→ TASK STATEMENT
Once you have read the listing, retype all of it exactly.

→ DATA FOR ANALYSIS
#####
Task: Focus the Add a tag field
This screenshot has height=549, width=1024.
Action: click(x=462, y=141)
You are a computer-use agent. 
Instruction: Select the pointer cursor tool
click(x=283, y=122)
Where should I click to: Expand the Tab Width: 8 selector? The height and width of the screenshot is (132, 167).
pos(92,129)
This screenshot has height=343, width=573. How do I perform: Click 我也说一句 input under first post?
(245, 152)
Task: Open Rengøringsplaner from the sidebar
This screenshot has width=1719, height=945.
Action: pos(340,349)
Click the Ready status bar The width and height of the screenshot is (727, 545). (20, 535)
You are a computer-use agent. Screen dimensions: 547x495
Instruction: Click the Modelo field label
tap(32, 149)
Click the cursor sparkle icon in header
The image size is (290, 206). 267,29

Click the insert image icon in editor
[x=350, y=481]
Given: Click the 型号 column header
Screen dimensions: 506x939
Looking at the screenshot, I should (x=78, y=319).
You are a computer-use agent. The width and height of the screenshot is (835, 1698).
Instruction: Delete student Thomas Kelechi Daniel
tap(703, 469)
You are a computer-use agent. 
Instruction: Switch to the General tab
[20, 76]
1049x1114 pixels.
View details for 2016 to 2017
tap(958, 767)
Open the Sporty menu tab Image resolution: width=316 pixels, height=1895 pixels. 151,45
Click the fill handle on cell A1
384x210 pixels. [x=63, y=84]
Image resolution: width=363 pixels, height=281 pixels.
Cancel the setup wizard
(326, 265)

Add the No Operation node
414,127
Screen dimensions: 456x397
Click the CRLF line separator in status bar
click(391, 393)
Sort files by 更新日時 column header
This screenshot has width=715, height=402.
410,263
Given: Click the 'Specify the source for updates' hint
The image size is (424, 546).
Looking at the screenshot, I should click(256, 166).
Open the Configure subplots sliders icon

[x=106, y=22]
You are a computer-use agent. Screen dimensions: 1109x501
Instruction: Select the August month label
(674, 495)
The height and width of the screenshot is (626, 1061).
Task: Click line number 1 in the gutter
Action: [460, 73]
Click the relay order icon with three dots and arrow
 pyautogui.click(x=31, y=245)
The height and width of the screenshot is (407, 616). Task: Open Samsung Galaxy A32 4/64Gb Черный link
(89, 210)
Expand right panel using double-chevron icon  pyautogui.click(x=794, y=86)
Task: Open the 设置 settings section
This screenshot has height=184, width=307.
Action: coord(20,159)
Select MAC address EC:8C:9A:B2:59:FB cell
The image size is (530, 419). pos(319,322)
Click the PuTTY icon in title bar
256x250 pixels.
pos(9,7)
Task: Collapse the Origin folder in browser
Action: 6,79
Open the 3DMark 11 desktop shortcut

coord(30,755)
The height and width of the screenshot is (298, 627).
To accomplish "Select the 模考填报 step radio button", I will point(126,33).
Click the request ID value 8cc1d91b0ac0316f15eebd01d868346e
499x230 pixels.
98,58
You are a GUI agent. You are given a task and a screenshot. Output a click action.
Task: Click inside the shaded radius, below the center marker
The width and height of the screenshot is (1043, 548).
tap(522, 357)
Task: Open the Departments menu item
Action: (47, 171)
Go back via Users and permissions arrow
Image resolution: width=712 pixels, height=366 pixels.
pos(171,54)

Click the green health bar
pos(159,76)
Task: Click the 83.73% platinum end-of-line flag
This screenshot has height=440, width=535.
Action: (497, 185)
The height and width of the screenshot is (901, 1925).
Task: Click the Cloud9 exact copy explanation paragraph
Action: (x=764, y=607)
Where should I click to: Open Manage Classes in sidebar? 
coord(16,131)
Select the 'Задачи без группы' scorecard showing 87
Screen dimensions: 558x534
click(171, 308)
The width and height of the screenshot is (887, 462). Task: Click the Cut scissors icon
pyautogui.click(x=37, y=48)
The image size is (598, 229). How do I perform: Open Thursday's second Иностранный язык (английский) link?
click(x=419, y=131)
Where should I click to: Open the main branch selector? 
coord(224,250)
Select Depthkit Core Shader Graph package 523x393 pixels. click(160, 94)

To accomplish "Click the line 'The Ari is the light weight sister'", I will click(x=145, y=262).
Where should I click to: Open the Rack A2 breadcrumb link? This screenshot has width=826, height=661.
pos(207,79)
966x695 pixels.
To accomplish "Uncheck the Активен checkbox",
#####
→ SOLUTION TO THIS EXERCISE
Task: Focus the Add a tag field
This screenshot has height=549, width=1024.
Action: click(x=462, y=141)
You are a computer-use agent. 
Instruction: Select the pointer cursor tool
click(x=283, y=122)
Where should I click to: Expand the Tab Width: 8 selector? The height and width of the screenshot is (132, 167).
pos(92,129)
This screenshot has height=343, width=573. How do I perform: Click 我也说一句 input under first post?
(245, 152)
Task: Open Rengøringsplaner from the sidebar
This screenshot has width=1719, height=945.
Action: pos(340,349)
Click the Ready status bar The width and height of the screenshot is (727, 545). (20, 535)
You are a computer-use agent. Screen dimensions: 547x495
Instruction: Click the Modelo field label
tap(32, 149)
Click the cursor sparkle icon in header
The image size is (290, 206). 267,29

Click the insert image icon in editor
[x=350, y=481]
Given: Click the 型号 column header
Screen dimensions: 506x939
Looking at the screenshot, I should (x=78, y=319).
You are a computer-use agent. The width and height of the screenshot is (835, 1698).
Instruction: Delete student Thomas Kelechi Daniel
tap(703, 469)
You are a computer-use agent. 
Instruction: Switch to the General tab
[20, 76]
1049x1114 pixels.
View details for 2016 to 2017
tap(958, 767)
Open the Sporty menu tab Image resolution: width=316 pixels, height=1895 pixels. 151,45
Click the fill handle on cell A1
384x210 pixels. [x=63, y=84]
Image resolution: width=363 pixels, height=281 pixels.
Cancel the setup wizard
(326, 265)

Add the No Operation node
414,127
Screen dimensions: 456x397
Click the CRLF line separator in status bar
click(391, 393)
Sort files by 更新日時 column header
This screenshot has width=715, height=402.
410,263
Given: Click the 'Specify the source for updates' hint
The image size is (424, 546).
Looking at the screenshot, I should click(256, 166).
Open the Configure subplots sliders icon

[x=106, y=22]
You are a computer-use agent. Screen dimensions: 1109x501
Instruction: Select the August month label
(674, 495)
The height and width of the screenshot is (626, 1061).
Task: Click line number 1 in the gutter
Action: [460, 73]
Click the relay order icon with three dots and arrow
 pyautogui.click(x=31, y=245)
The height and width of the screenshot is (407, 616). Task: Open Samsung Galaxy A32 4/64Gb Черный link
(89, 210)
Expand right panel using double-chevron icon  pyautogui.click(x=794, y=86)
Task: Open the 设置 settings section
This screenshot has height=184, width=307.
Action: coord(20,159)
Select MAC address EC:8C:9A:B2:59:FB cell
The image size is (530, 419). pos(319,322)
Click the PuTTY icon in title bar
256x250 pixels.
pos(9,7)
Task: Collapse the Origin folder in browser
Action: 6,79
Open the 3DMark 11 desktop shortcut

coord(30,755)
The height and width of the screenshot is (298, 627).
To accomplish "Select the 模考填报 step radio button", I will point(126,33).
Click the request ID value 8cc1d91b0ac0316f15eebd01d868346e
499x230 pixels.
98,58
You are a GUI agent. You are given a task and a screenshot. Output a click action.
Task: Click inside the shaded radius, below the center marker
The width and height of the screenshot is (1043, 548).
tap(522, 357)
Task: Open the Departments menu item
Action: (47, 171)
Go back via Users and permissions arrow
Image resolution: width=712 pixels, height=366 pixels.
pos(171,54)

Click the green health bar
pos(159,76)
Task: Click the 83.73% platinum end-of-line flag
This screenshot has height=440, width=535.
Action: (497, 185)
The height and width of the screenshot is (901, 1925).
Task: Click the Cloud9 exact copy explanation paragraph
Action: (x=764, y=607)
Where should I click to: Open Manage Classes in sidebar? 
coord(16,131)
Select the 'Задачи без группы' scorecard showing 87
Screen dimensions: 558x534
click(171, 308)
The width and height of the screenshot is (887, 462). Task: Click the Cut scissors icon
pyautogui.click(x=37, y=48)
The image size is (598, 229). How do I perform: Open Thursday's second Иностранный язык (английский) link?
click(x=419, y=131)
Where should I click to: Open the main branch selector? 
coord(224,250)
Select Depthkit Core Shader Graph package 523x393 pixels. click(160, 94)

To accomplish "Click the line 'The Ari is the light weight sister'", I will click(x=145, y=262).
Where should I click to: Open the Rack A2 breadcrumb link? This screenshot has width=826, height=661.
pos(207,79)
966x695 pixels.
To accomplish "Uncheck the Активен checkbox",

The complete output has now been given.